This month’s report on the Denver housing market brings good news for Denver homebuyers: The metro area’s frenzied home market continued to cool in September, following a similar calming in August.
That’s according to the Denver Metro Association of Realtors’ report for September, which points to a slight leveling off of a market that has recently sparked buyers bidding against each other, paying well over asking price, and, on occasion, dropping normal requirements of sellers, such as home inspection contingency.
Among the DMAR’s monthly findings:
• The number of homes sold dropped 21.58% from August to September, to 4,427. That’s a 15.60% drop over last year at this time. This comes despite a modest rise (3.07%) in active listings over August, to 7,586.
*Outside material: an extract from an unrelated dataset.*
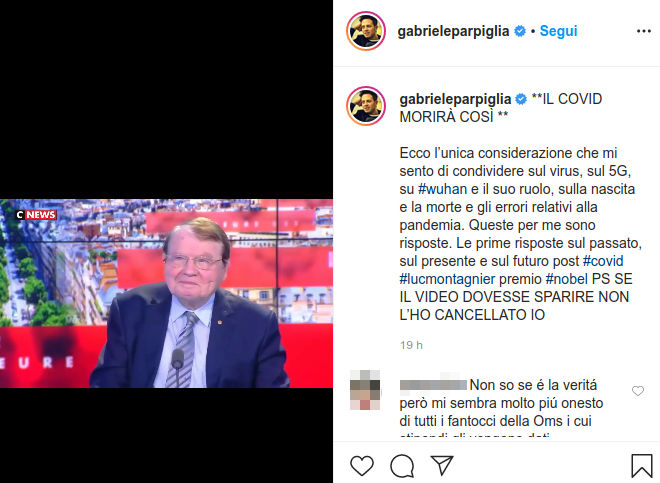The height and width of the screenshot is (483, 660).
Task: Open profile picture in post header
Action: point(366,31)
• The average sold price dropped .52% from August to September. It is now $429,597. While that’s still nearly 9% higher than the average sold price last year, it’s well below the double-digit year-over-year increases seen in recent years.
• Homes spent 3.3% more days on the market than the previous month, taking an average of 32 days to sell.
The DMAR report also notes that showings “are slowing down and sellers are having to reduce prices in order to get more traction.” Additionally, it observes that “‘Back on Market’ and ‘Price Reductions’ seem to be more common than ‘New Listings’ in MLS (multi-list) searches.”
According to DMAR, many contracts are falling through, due to “escalating buyer demands during inspection.” As a result, the association is advising buyers to put in back-up offers on homes already under contract, as there is a good chance sellers will have to go back to the drawing board.
Experts debate whether this trend will continue or is simply seasonal. “As the cool air of autumn descends on Denver, so does the seasonal cooling upon our housing market,” notes Steve Danyliw, chairman of the DMAR Market Trends Committee. But his observation is countered somewhat by the fact that September’s decrease in sold listings is more than double the seasonal norm of 10.1%. (vs. 21.58%).
In sum, while it might not be time for homebuyers to turn cartwheels in celebration, they can at least take a deep breath and relax…a little.